# Your goal:
Gather each line containing the string "белая" from these entries.

# Records supplied:
===============
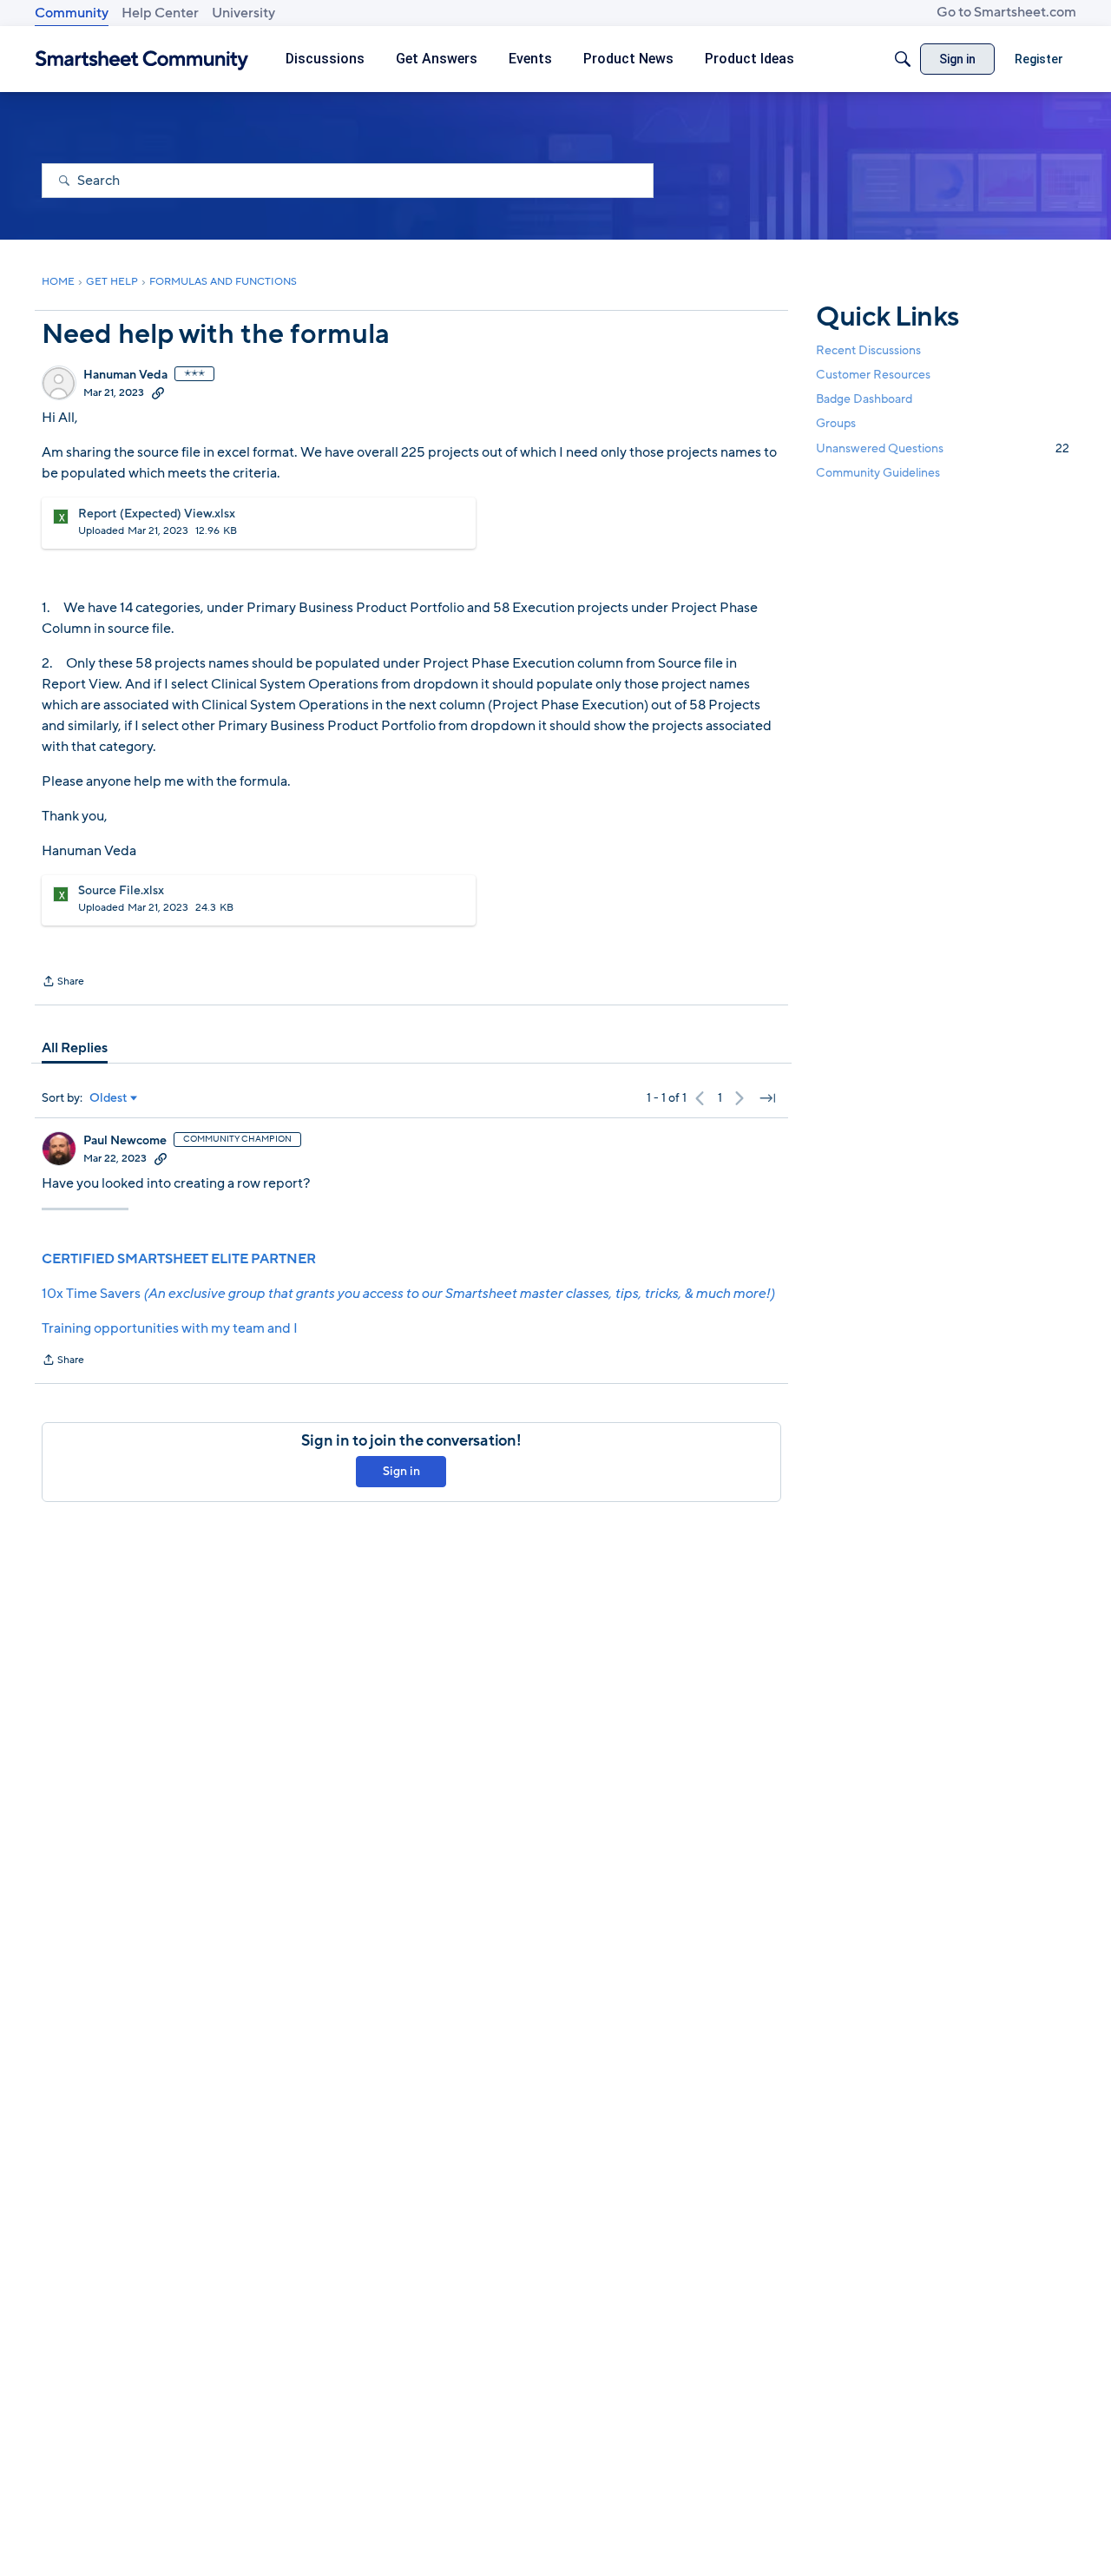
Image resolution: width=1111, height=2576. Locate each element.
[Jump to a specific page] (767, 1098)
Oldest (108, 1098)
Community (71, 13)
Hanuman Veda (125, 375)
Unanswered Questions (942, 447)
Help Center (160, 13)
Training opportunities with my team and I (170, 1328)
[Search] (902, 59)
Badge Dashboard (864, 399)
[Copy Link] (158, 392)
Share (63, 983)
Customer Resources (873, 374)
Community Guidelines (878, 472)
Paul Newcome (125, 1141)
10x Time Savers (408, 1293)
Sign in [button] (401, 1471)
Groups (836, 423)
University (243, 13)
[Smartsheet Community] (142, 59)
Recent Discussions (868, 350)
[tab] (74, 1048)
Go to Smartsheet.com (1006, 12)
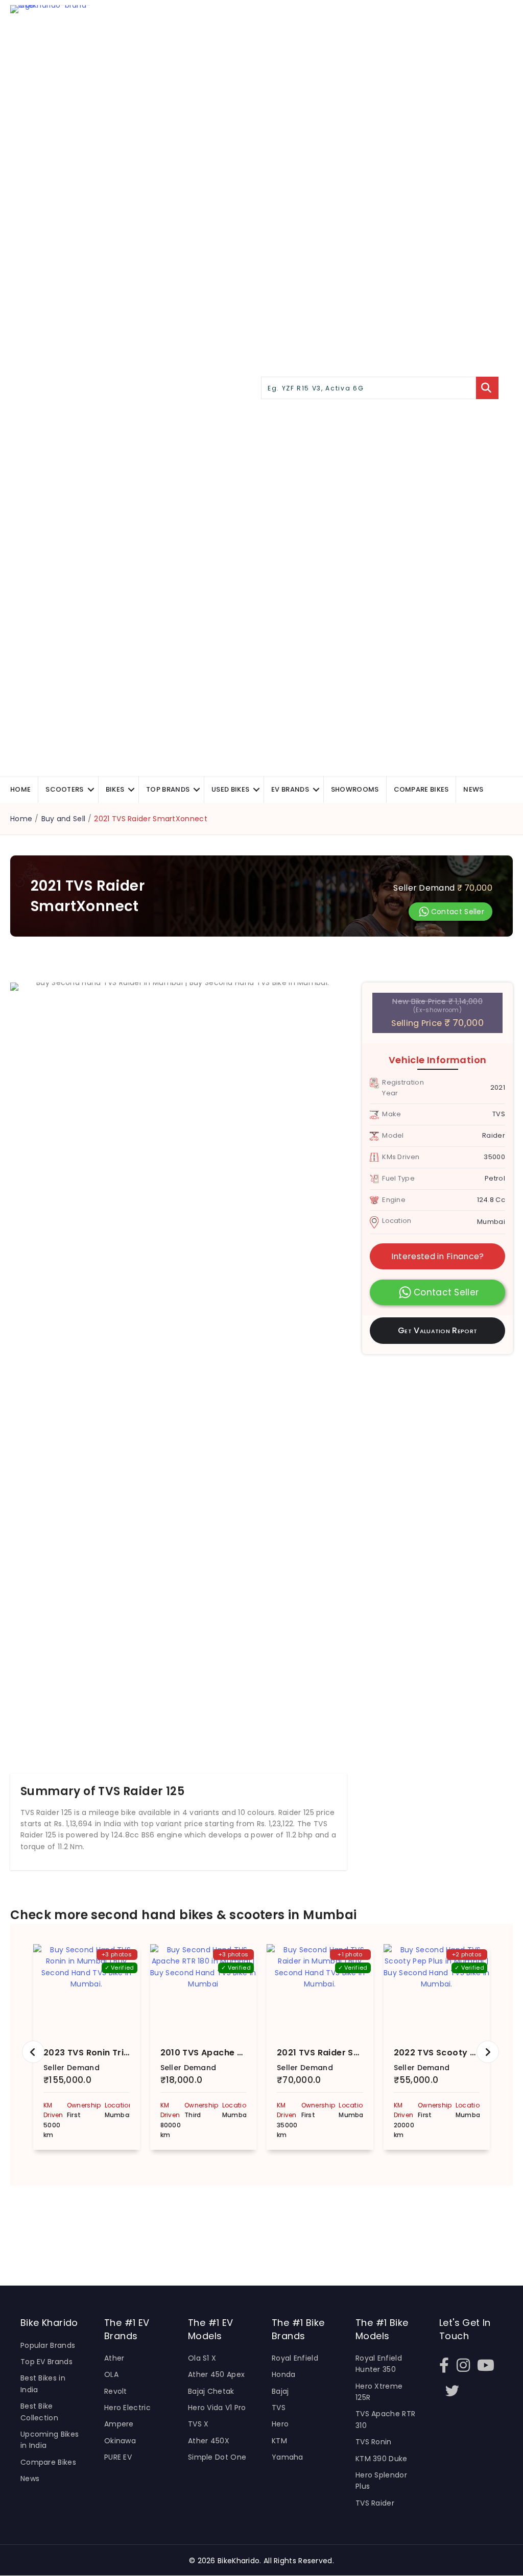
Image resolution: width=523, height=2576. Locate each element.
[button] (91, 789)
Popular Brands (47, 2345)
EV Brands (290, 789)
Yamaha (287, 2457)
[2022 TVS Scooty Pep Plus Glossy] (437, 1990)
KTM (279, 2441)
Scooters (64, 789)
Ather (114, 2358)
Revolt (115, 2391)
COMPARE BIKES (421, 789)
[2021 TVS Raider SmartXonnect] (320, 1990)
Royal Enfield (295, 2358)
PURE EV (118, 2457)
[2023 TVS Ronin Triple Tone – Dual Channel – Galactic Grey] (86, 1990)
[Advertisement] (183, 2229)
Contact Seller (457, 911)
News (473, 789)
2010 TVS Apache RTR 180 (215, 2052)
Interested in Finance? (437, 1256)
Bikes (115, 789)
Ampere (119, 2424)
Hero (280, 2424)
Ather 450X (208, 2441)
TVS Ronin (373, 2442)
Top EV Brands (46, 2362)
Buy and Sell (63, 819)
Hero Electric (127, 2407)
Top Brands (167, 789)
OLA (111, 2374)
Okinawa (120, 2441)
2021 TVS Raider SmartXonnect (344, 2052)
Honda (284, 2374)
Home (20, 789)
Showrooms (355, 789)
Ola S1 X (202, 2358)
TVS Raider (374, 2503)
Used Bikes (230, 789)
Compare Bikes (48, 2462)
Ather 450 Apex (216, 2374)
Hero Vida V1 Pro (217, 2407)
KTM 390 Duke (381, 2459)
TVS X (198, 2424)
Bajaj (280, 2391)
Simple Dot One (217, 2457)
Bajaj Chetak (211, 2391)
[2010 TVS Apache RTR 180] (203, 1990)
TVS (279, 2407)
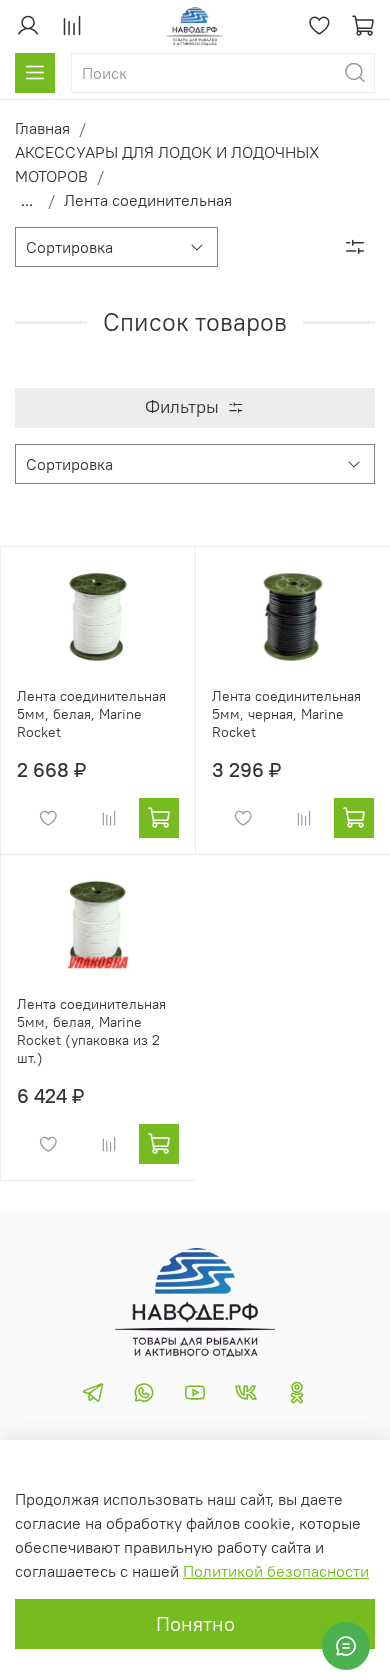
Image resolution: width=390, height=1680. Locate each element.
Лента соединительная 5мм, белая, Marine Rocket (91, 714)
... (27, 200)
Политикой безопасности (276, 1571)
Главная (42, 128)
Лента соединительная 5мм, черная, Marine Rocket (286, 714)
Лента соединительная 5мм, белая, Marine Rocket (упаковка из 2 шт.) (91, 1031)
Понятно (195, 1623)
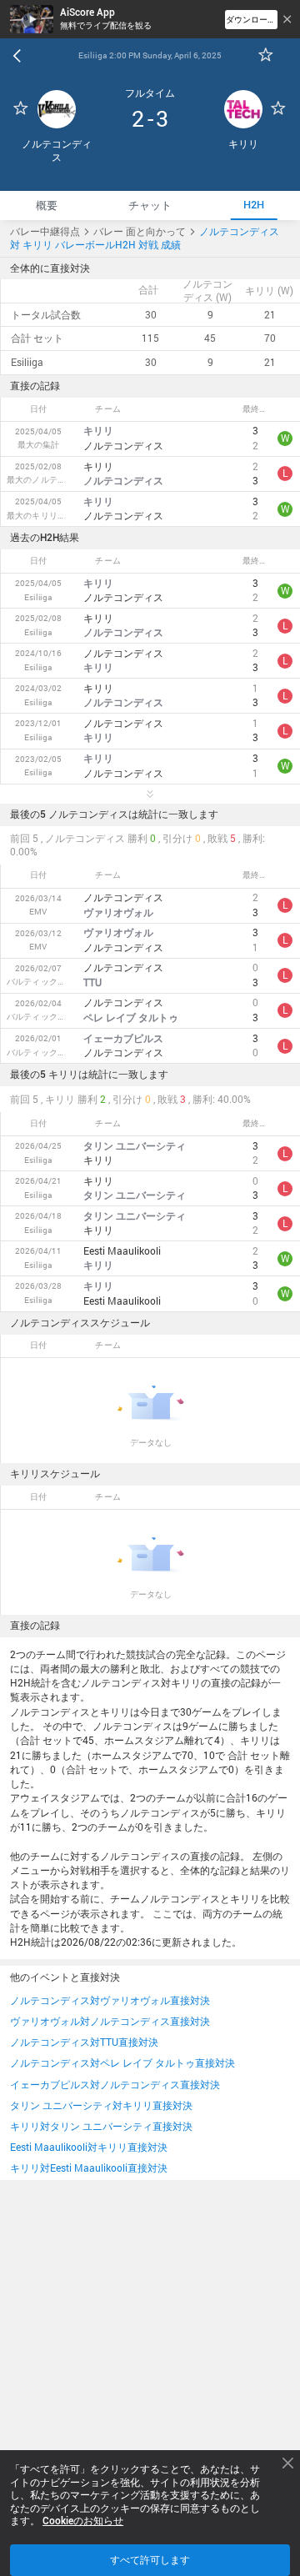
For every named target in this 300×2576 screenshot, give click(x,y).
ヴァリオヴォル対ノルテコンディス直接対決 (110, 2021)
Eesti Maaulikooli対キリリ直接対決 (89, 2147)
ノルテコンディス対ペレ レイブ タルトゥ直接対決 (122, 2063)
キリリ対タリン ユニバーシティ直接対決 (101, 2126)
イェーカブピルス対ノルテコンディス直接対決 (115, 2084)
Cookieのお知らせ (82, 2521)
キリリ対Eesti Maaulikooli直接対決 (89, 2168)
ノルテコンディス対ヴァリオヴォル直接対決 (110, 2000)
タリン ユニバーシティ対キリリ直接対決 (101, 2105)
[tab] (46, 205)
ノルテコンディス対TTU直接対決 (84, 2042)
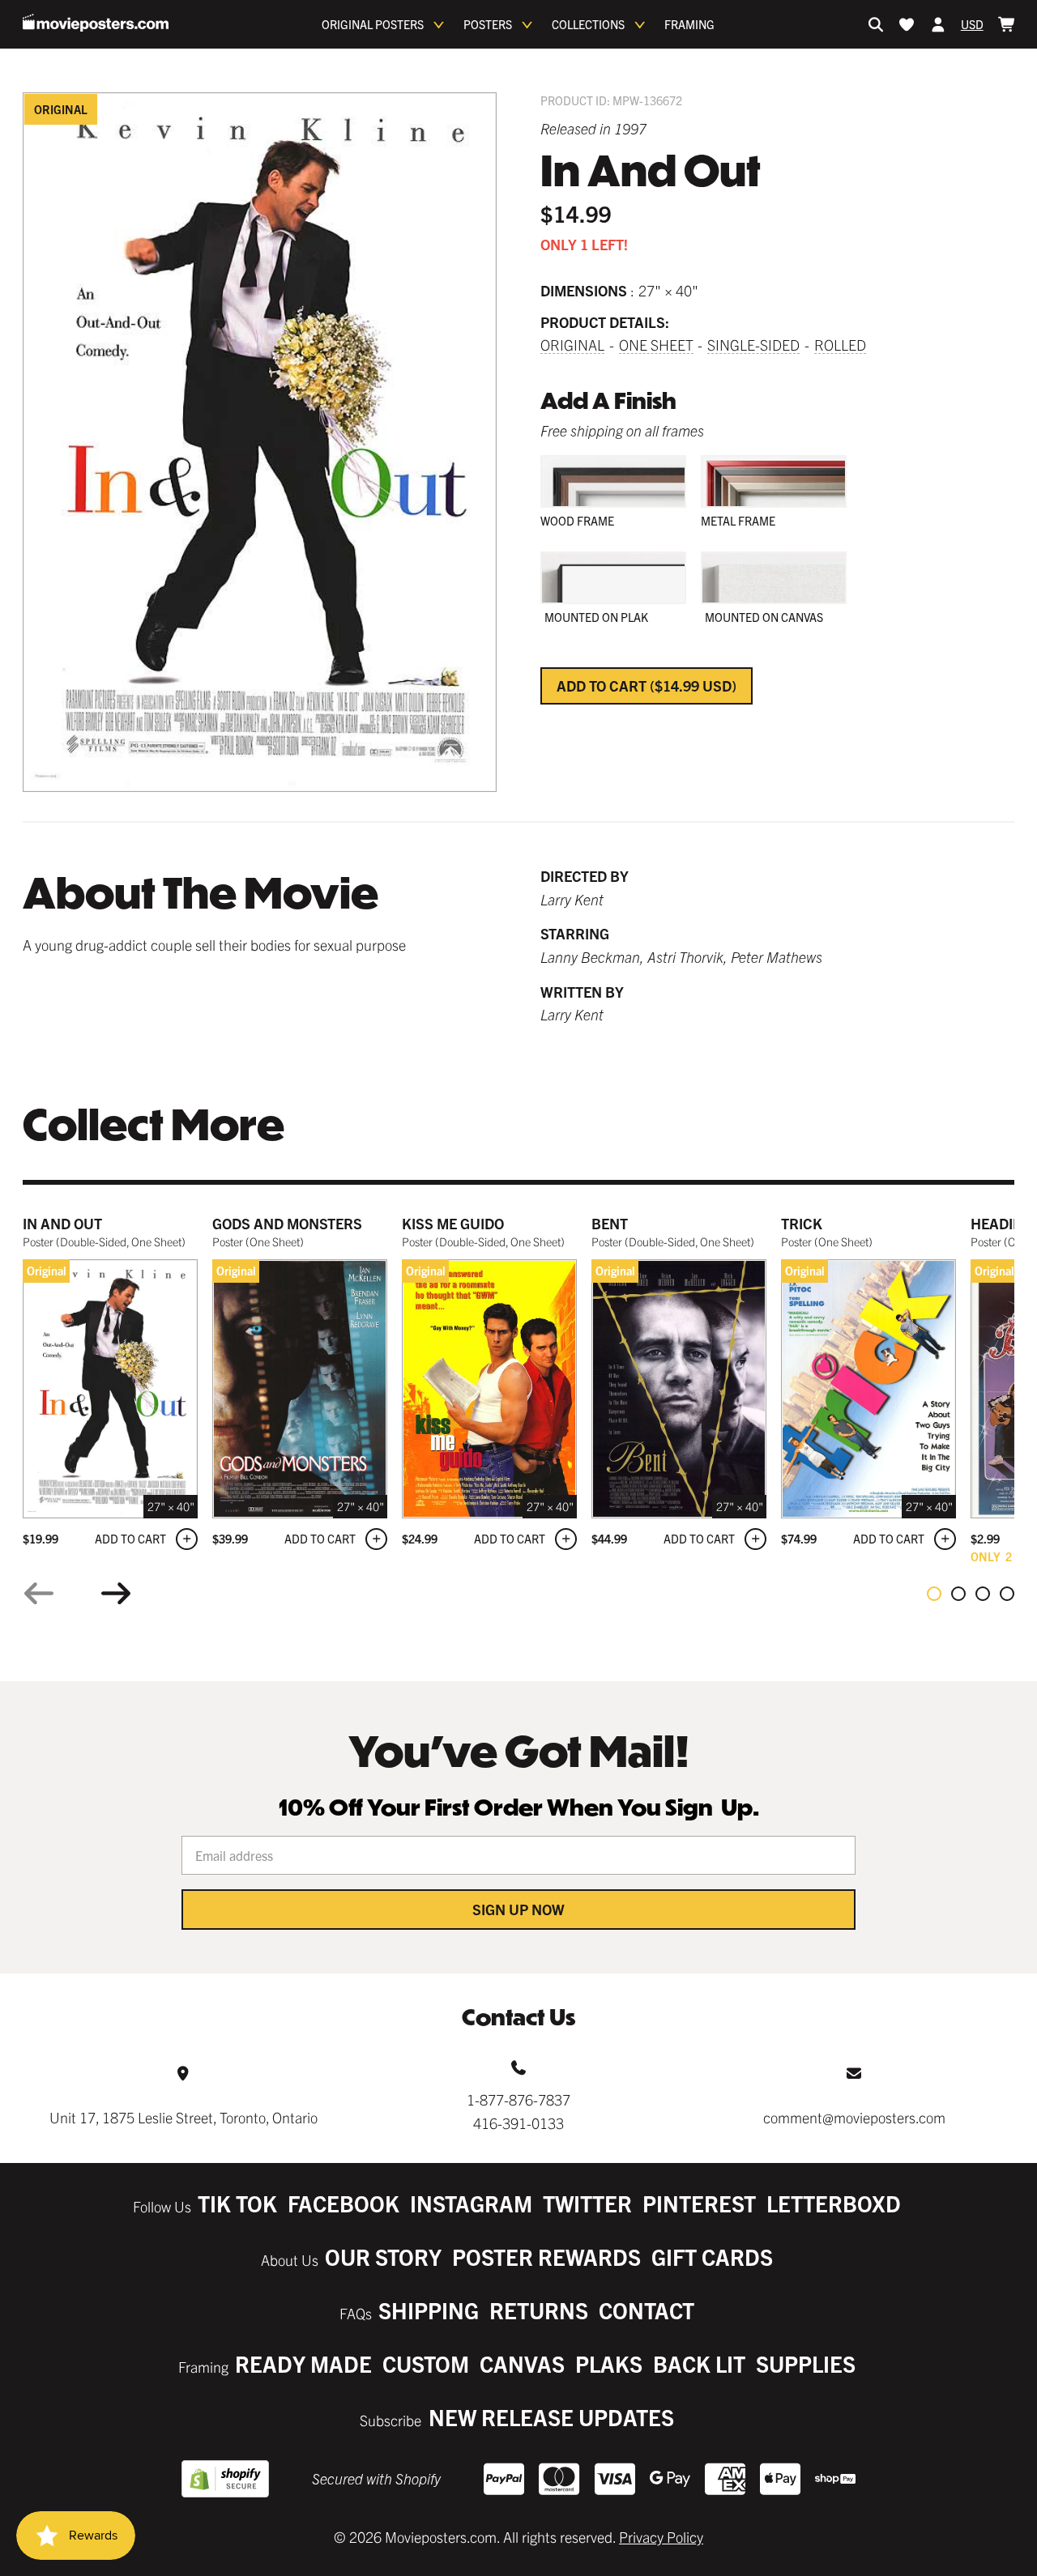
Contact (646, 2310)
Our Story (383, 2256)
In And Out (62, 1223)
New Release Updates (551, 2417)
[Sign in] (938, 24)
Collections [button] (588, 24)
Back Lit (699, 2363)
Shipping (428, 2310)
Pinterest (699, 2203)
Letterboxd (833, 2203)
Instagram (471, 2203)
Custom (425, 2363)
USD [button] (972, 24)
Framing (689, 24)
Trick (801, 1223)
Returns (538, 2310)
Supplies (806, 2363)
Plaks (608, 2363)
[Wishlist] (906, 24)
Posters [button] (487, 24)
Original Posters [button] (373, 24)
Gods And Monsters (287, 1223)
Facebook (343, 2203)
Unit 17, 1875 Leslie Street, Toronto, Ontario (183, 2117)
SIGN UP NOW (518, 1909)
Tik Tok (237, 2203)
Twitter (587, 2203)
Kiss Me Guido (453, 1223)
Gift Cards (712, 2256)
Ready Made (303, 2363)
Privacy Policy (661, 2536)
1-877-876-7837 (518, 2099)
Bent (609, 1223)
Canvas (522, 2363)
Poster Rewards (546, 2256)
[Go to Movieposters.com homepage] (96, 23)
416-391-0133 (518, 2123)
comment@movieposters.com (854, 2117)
===============
# Answer to this problem:
Лента соединительная 5мм, белая, Marine Rocket (91, 714)
Лента соединительная 5мм, белая, Marine Rocket (упаковка из 2 шт.) (91, 1031)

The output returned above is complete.